* **Set of tasks**:
1. List every date-and-time stamp in the thread on migrating huge pages and CMA, copied as shown.
2. Resume the thread on migrating huge pages and CMA after its final line.

I don't think you missed anything. The CMA check is, at best, an effort
to have a potentially useful semantic but it's very doubtful anyone will
notice or care. I'm perfectly happy just to drop the CMA check because it's a
straight-forward fix and more suitable as a -stable backport.  I'm also happy
to just go with a PageHuge check and ignore any possibility that a 2M page
could be migrated to satisfy a 1G allocation.  1G allocation requests after
significant uptime is a crapshoot at best and relying on them succeeding is
unwise. There is a non-zero possibility that the latency incurred migrating
2M pages and still failing a 1G allocation could itself be classed as a
bug with users preferring fast-failure of 1G allocation attempts.
Michal Hocko April 14, 2023, 10:19 a.m. UTC | #3
On Fri 14-04-23 10:52:04, Mel Gorman wrote:
> On Fri, Apr 14, 2023 at 10:55:04AM +0200, Michal Hocko wrote:
> > On Fri 14-04-23 09:22:22, Mel Gorman wrote:
> > [...]
> > > +
> > > +		/*
> > > +		 * Do not migrate huge pages that span the size of the region
> > > +		 * being allocated contiguous. e.g. Do not migrate a 1G page
> > > +		 * for a 1G allocation request. CMA is an exception as the
> > > +		 * region may be reserved for hardware that requires physical
> > > +		 * memory without a MMU or scatter/gather capability.
> > > +		 *
> > > +		 * Note that the compound check is race-prone versus
> > > +		 * free/split/collapse but it should be safe and result in
> > > +		 * a premature skip or a useless migration attempt.
> > > +		 */
> > > +		if (PageHuge(page) && compound_nr(page) >= nr_pages &&
> > > +		    !is_migrate_cma_page(page)) {
> > > +			return false;
> > 
> > Is the CMA check working as expected?
> 
> I didn't test it as I don't have a good simulator for CMA contraints which
> is still a mobile phone concern for devices like cameras.
> 
> > The function sounds quite generic
> > and I agree that it would make sense if it was generic but it is used
> > only for GB pages in fact and unless I am missing something it would
> > allow to migrate CMA pages and potentially allocate over that region
> > without any possibility to migrate GB page out so the CMA region would
> > be essentially unusable for CMA users.
> 
> It's used primarily for 1G pages but does have other users (debugging
> mostly, low priority). As it's advertised as a general API, I decided to
> treat it as such and that meant being nice to CMA if possible. If CMA pages
> migrate but can still use the target location then it should be fine. If a
> CMA can migrate to an usable location that breaks a device then that's a bug.
> 
> > GB pages already have their CMA
> > allocator path before we get to alloc_contig_pages. Or do I miss
> > something?

* **Material provided**:
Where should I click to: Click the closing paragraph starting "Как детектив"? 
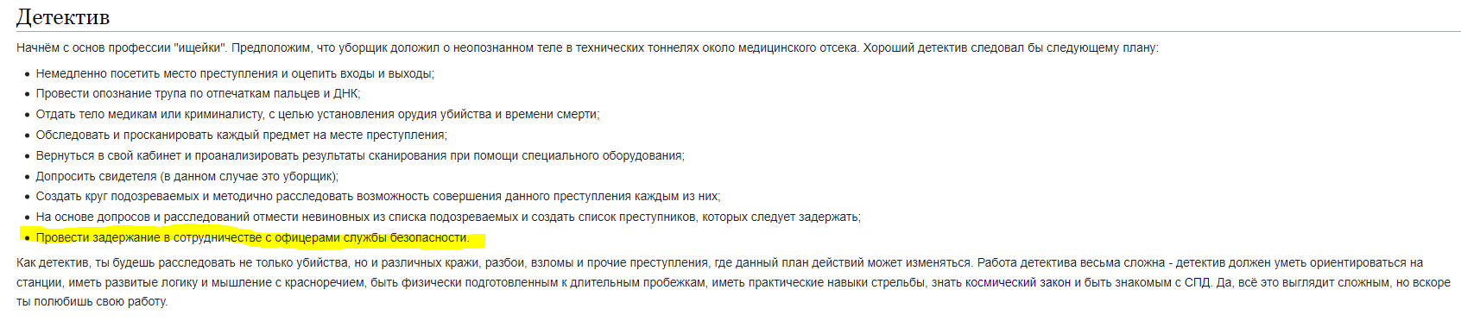734,282
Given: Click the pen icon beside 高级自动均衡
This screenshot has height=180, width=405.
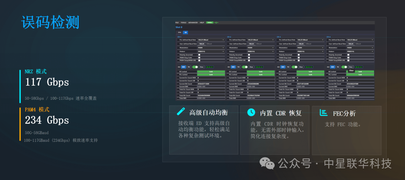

* **The results**:
1.
- April 14, 2023, 10:19 a.m. UTC
- Fri 14-04-23 10:52:04
- Fri, Apr 14, 2023 at 10:55:04AM +0200
- Fri 14-04-23 09:22:22

2.
> 
> I don't think you missed anything. The CMA check is, at best, an effort
> to have a potentially useful semantic but it's very doubtful anyone will
> notice or care. I'm perfectly happy just to drop the CMA check because it's a
> straight-forward fix and more suitable as a -stable backport.  I'm also happy
> to just go with a PageHuge check and ignore any possibility that a 2M page
> could be migrated to satisfy a 1G allocation.  1G allocation requests after
> significant uptime is a crapshoot at best and relying on them succeeding is
> unwise. There is a non-zero possibility that the latency incurred migrating
> 2M pages and still failing a 1G allocation could itself be classed as a
> bug with users preferring fast-failure of 1G allocation attempts.

Yes, the simpler the better. If we encounter a real usecase where couple
of 2MB hugetlb pages stand in the way to GB pages then we can add the
check so I would just go with reintroducing the PageHuge check alone.

Thanks!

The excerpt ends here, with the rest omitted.